== RECORD SET ==
☆ ☆ ☆

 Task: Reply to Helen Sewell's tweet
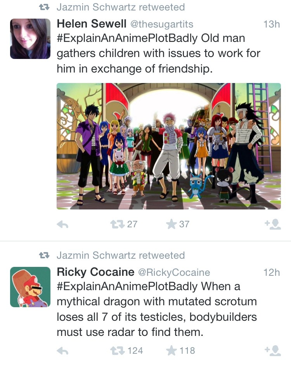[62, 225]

☆ ☆ ☆

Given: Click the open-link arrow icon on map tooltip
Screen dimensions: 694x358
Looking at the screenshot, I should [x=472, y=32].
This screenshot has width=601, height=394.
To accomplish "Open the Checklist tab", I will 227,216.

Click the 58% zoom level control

☆ ☆ ☆

== TASK ITEM ==
Output the lines above exactly, but only those between the line holding "Screen dimensions: 694x358" and the line holding "Click the 58% zoom level control", inclusive.

== YOUR SOLUTION ==
Screen dimensions: 694x358
Looking at the screenshot, I should [x=472, y=32].
This screenshot has width=601, height=394.
To accomplish "Open the Checklist tab", I will 227,216.

Click the 58% zoom level control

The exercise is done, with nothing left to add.